Task directions: Copy each of the entries below word for word, from the first to the last.
.....
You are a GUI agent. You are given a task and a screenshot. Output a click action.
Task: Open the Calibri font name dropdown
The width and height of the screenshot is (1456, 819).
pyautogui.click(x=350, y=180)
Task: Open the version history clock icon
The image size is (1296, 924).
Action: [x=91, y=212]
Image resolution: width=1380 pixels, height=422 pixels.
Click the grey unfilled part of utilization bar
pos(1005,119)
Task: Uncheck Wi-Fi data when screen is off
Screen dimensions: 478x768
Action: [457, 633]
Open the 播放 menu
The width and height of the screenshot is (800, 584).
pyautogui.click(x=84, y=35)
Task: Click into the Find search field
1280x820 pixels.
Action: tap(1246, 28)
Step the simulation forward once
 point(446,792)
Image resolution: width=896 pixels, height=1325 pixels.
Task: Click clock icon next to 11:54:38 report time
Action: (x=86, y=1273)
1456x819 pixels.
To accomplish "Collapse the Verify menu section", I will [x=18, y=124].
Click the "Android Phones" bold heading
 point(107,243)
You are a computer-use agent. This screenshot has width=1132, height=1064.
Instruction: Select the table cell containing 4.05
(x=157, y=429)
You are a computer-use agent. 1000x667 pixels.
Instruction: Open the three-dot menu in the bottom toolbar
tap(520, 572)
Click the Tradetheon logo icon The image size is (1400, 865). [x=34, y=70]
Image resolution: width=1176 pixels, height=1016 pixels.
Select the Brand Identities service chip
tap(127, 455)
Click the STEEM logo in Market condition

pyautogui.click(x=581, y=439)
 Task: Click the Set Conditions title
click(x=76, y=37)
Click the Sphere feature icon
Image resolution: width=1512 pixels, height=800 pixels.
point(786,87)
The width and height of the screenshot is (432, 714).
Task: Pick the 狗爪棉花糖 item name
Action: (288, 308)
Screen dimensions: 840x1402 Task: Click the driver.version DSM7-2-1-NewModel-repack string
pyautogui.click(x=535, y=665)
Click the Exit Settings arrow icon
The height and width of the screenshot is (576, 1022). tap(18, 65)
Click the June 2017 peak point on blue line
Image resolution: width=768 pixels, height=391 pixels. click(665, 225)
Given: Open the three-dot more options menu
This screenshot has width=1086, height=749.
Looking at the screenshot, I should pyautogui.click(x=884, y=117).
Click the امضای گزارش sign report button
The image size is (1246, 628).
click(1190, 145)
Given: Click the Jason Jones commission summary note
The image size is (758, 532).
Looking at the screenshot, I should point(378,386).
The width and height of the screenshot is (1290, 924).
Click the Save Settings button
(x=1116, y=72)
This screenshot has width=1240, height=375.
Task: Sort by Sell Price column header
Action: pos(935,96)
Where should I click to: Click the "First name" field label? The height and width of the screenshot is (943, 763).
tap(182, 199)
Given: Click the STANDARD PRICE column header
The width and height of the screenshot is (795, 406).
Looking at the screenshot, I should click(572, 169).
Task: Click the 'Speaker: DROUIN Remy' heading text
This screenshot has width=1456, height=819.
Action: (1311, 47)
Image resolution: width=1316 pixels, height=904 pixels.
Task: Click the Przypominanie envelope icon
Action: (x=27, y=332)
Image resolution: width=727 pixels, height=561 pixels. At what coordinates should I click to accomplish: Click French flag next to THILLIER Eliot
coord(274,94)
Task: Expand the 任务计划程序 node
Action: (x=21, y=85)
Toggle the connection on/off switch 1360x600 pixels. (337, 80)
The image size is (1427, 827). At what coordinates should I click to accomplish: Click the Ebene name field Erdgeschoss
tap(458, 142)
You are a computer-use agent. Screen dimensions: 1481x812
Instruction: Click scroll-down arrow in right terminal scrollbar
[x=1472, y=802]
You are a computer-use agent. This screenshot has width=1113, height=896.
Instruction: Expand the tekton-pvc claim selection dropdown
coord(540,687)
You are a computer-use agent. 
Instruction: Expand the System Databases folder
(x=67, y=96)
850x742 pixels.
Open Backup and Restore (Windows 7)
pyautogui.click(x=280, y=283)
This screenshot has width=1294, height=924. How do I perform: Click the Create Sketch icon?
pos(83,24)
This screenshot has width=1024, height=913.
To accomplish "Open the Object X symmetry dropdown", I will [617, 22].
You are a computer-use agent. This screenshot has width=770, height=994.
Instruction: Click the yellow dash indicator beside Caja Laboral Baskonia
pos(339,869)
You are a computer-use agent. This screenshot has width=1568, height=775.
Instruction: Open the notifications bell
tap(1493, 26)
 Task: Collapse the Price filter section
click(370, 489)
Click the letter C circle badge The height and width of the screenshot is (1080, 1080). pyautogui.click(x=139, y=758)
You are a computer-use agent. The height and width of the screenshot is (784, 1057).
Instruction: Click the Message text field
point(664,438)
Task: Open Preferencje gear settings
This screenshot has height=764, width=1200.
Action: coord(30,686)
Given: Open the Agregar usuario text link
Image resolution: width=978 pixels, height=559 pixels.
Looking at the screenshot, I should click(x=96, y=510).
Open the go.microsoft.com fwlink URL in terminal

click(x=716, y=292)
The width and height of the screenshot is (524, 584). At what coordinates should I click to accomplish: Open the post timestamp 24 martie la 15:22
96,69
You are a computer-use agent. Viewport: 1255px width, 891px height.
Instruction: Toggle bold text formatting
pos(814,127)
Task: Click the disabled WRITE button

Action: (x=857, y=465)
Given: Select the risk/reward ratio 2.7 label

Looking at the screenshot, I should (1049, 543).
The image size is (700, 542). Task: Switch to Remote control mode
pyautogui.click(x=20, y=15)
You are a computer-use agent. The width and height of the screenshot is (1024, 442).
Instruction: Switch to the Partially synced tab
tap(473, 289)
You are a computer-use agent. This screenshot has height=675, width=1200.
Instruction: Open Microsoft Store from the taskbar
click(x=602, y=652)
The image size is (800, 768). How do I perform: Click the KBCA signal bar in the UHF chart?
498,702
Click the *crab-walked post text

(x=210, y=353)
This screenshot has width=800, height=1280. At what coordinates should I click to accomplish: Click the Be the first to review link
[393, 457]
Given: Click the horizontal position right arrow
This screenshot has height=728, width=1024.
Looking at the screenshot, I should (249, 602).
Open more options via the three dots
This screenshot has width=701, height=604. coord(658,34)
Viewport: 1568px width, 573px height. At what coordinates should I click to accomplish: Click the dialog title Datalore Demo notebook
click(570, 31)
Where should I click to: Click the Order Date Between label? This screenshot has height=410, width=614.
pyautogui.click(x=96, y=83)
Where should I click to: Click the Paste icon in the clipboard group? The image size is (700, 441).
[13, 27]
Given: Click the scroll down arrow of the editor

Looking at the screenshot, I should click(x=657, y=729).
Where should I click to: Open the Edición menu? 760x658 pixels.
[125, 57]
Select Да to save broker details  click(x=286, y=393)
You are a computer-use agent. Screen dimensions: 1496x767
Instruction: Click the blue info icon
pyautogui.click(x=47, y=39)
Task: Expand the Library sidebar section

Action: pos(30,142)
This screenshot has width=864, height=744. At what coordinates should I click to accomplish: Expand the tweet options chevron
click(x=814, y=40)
.....
Result:
You are a GUI agent. You are given a task and a screenshot. Output a click action.
Task: Open the Calibri font name dropdown
The width and height of the screenshot is (1456, 819).
pyautogui.click(x=350, y=180)
Task: Open the version history clock icon
The image size is (1296, 924).
Action: [x=91, y=212]
Image resolution: width=1380 pixels, height=422 pixels.
Click the grey unfilled part of utilization bar
pos(1005,119)
Task: Uncheck Wi-Fi data when screen is off
Screen dimensions: 478x768
Action: [457, 633]
Open the 播放 menu
The width and height of the screenshot is (800, 584).
pyautogui.click(x=84, y=35)
Task: Click into the Find search field
1280x820 pixels.
Action: tap(1246, 28)
Step the simulation forward once
 point(446,792)
Image resolution: width=896 pixels, height=1325 pixels.
Task: Click clock icon next to 11:54:38 report time
Action: (x=86, y=1273)
1456x819 pixels.
To accomplish "Collapse the Verify menu section", I will [x=18, y=124].
Click the "Android Phones" bold heading
 point(107,243)
You are a computer-use agent. This screenshot has width=1132, height=1064.
Instruction: Select the table cell containing 4.05
(x=157, y=429)
You are a computer-use agent. 1000x667 pixels.
Instruction: Open the three-dot menu in the bottom toolbar
tap(520, 572)
Click the Tradetheon logo icon The image size is (1400, 865). [x=34, y=70]
Image resolution: width=1176 pixels, height=1016 pixels.
Select the Brand Identities service chip
tap(127, 455)
Click the STEEM logo in Market condition

pyautogui.click(x=581, y=439)
 Task: Click the Set Conditions title
click(x=76, y=37)
Click the Sphere feature icon
Image resolution: width=1512 pixels, height=800 pixels.
point(786,87)
The width and height of the screenshot is (432, 714).
Task: Pick the 狗爪棉花糖 item name
Action: (288, 308)
Screen dimensions: 840x1402 Task: Click the driver.version DSM7-2-1-NewModel-repack string
pyautogui.click(x=535, y=665)
Click the Exit Settings arrow icon
The height and width of the screenshot is (576, 1022). tap(18, 65)
Click the June 2017 peak point on blue line
Image resolution: width=768 pixels, height=391 pixels. click(665, 225)
Given: Open the three-dot more options menu
This screenshot has width=1086, height=749.
Looking at the screenshot, I should pyautogui.click(x=884, y=117).
Click the امضای گزارش sign report button
The image size is (1246, 628).
click(1190, 145)
Given: Click the Jason Jones commission summary note
The image size is (758, 532).
Looking at the screenshot, I should point(378,386).
The width and height of the screenshot is (1290, 924).
Click the Save Settings button
(x=1116, y=72)
This screenshot has width=1240, height=375.
Task: Sort by Sell Price column header
Action: pos(935,96)
Where should I click to: Click the "First name" field label? The height and width of the screenshot is (943, 763).
tap(182, 199)
Given: Click the STANDARD PRICE column header
The width and height of the screenshot is (795, 406).
Looking at the screenshot, I should click(572, 169).
Task: Click the 'Speaker: DROUIN Remy' heading text
This screenshot has width=1456, height=819.
Action: (1311, 47)
Image resolution: width=1316 pixels, height=904 pixels.
Task: Click the Przypominanie envelope icon
Action: (x=27, y=332)
Image resolution: width=727 pixels, height=561 pixels. At what coordinates should I click to accomplish: Click French flag next to THILLIER Eliot
coord(274,94)
Task: Expand the 任务计划程序 node
Action: (x=21, y=85)
Toggle the connection on/off switch 1360x600 pixels. (337, 80)
The image size is (1427, 827). At what coordinates should I click to accomplish: Click the Ebene name field Erdgeschoss
tap(458, 142)
You are a computer-use agent. Screen dimensions: 1481x812
Instruction: Click scroll-down arrow in right terminal scrollbar
[x=1472, y=802]
You are a computer-use agent. This screenshot has width=1113, height=896.
Instruction: Expand the tekton-pvc claim selection dropdown
coord(540,687)
You are a computer-use agent. 
Instruction: Expand the System Databases folder
(x=67, y=96)
850x742 pixels.
Open Backup and Restore (Windows 7)
pyautogui.click(x=280, y=283)
This screenshot has width=1294, height=924. How do I perform: Click the Create Sketch icon?
pos(83,24)
This screenshot has width=1024, height=913.
To accomplish "Open the Object X symmetry dropdown", I will [617, 22].
You are a computer-use agent. This screenshot has width=770, height=994.
Instruction: Click the yellow dash indicator beside Caja Laboral Baskonia
pos(339,869)
You are a computer-use agent. This screenshot has width=1568, height=775.
Instruction: Open the notifications bell
tap(1493, 26)
 Task: Collapse the Price filter section
click(370, 489)
Click the letter C circle badge The height and width of the screenshot is (1080, 1080). pyautogui.click(x=139, y=758)
You are a computer-use agent. The height and width of the screenshot is (784, 1057).
Instruction: Click the Message text field
point(664,438)
Task: Open Preferencje gear settings
This screenshot has height=764, width=1200.
Action: coord(30,686)
Given: Open the Agregar usuario text link
Image resolution: width=978 pixels, height=559 pixels.
Looking at the screenshot, I should click(x=96, y=510).
Open the go.microsoft.com fwlink URL in terminal

click(x=716, y=292)
The width and height of the screenshot is (524, 584). At what coordinates should I click to accomplish: Open the post timestamp 24 martie la 15:22
96,69
You are a computer-use agent. Viewport: 1255px width, 891px height.
Instruction: Toggle bold text formatting
pos(814,127)
Task: Click the disabled WRITE button

Action: (x=857, y=465)
Given: Select the risk/reward ratio 2.7 label

Looking at the screenshot, I should (1049, 543).
The image size is (700, 542). Task: Switch to Remote control mode
pyautogui.click(x=20, y=15)
You are a computer-use agent. The width and height of the screenshot is (1024, 442).
Instruction: Switch to the Partially synced tab
tap(473, 289)
You are a computer-use agent. This screenshot has height=675, width=1200.
Instruction: Open Microsoft Store from the taskbar
click(x=602, y=652)
The image size is (800, 768). How do I perform: Click the KBCA signal bar in the UHF chart?
498,702
Click the *crab-walked post text

(x=210, y=353)
This screenshot has width=800, height=1280. At what coordinates should I click to accomplish: Click the Be the first to review link
[393, 457]
Given: Click the horizontal position right arrow
This screenshot has height=728, width=1024.
Looking at the screenshot, I should (249, 602).
Open more options via the three dots
This screenshot has width=701, height=604. coord(658,34)
Viewport: 1568px width, 573px height. At what coordinates should I click to accomplish: Click the dialog title Datalore Demo notebook
click(570, 31)
Where should I click to: Click the Order Date Between label? This screenshot has height=410, width=614.
pyautogui.click(x=96, y=83)
Where should I click to: Click the Paste icon in the clipboard group? The image size is (700, 441).
[13, 27]
Given: Click the scroll down arrow of the editor

Looking at the screenshot, I should click(x=657, y=729).
Where should I click to: Open the Edición menu? 760x658 pixels.
[125, 57]
Select Да to save broker details  click(x=286, y=393)
You are a computer-use agent. Screen dimensions: 1496x767
Instruction: Click the blue info icon
pyautogui.click(x=47, y=39)
Task: Expand the Library sidebar section

Action: pos(30,142)
This screenshot has width=864, height=744. At what coordinates should I click to accomplish: Expand the tweet options chevron
click(x=814, y=40)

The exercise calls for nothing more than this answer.